* ENTRIES SUPPLIED:

------------------------------------------------------------

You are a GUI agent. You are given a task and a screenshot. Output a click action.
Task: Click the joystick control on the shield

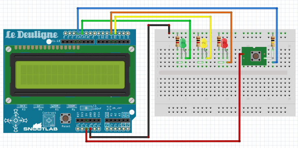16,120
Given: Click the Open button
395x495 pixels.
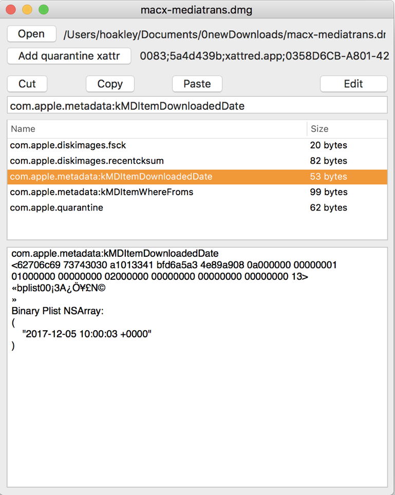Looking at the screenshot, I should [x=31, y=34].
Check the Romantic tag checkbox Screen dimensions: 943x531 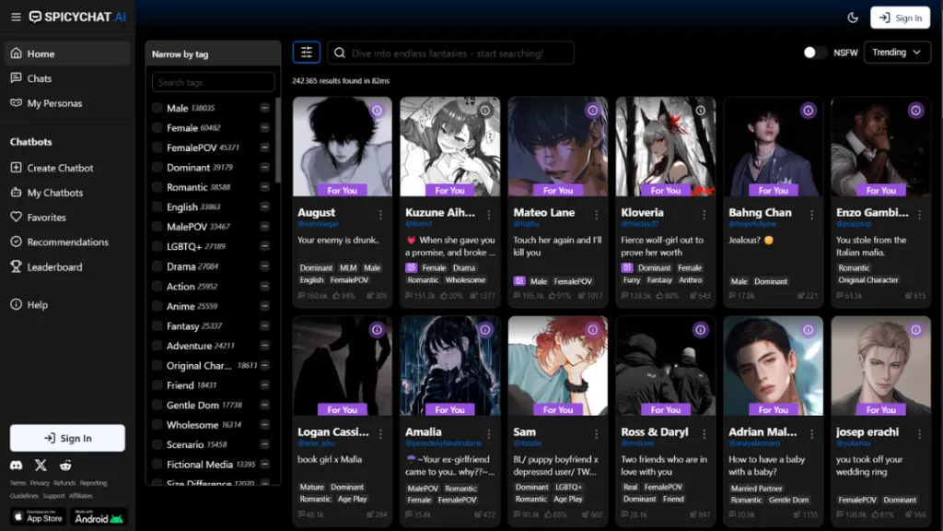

------------------------------------------------------------

* WORK TO DO: Write out every line of the entries above word for word, leaving out the pictures.

* RESULT OF THE EXERCISE:
You are a GUI agent. You are given a task and a screenshot. Output a click action.
Task: Click the joystick control on the shield

16,120
Given: Click the Open button
395x495 pixels.
Looking at the screenshot, I should [x=31, y=34].
Check the Romantic tag checkbox Screen dimensions: 943x531 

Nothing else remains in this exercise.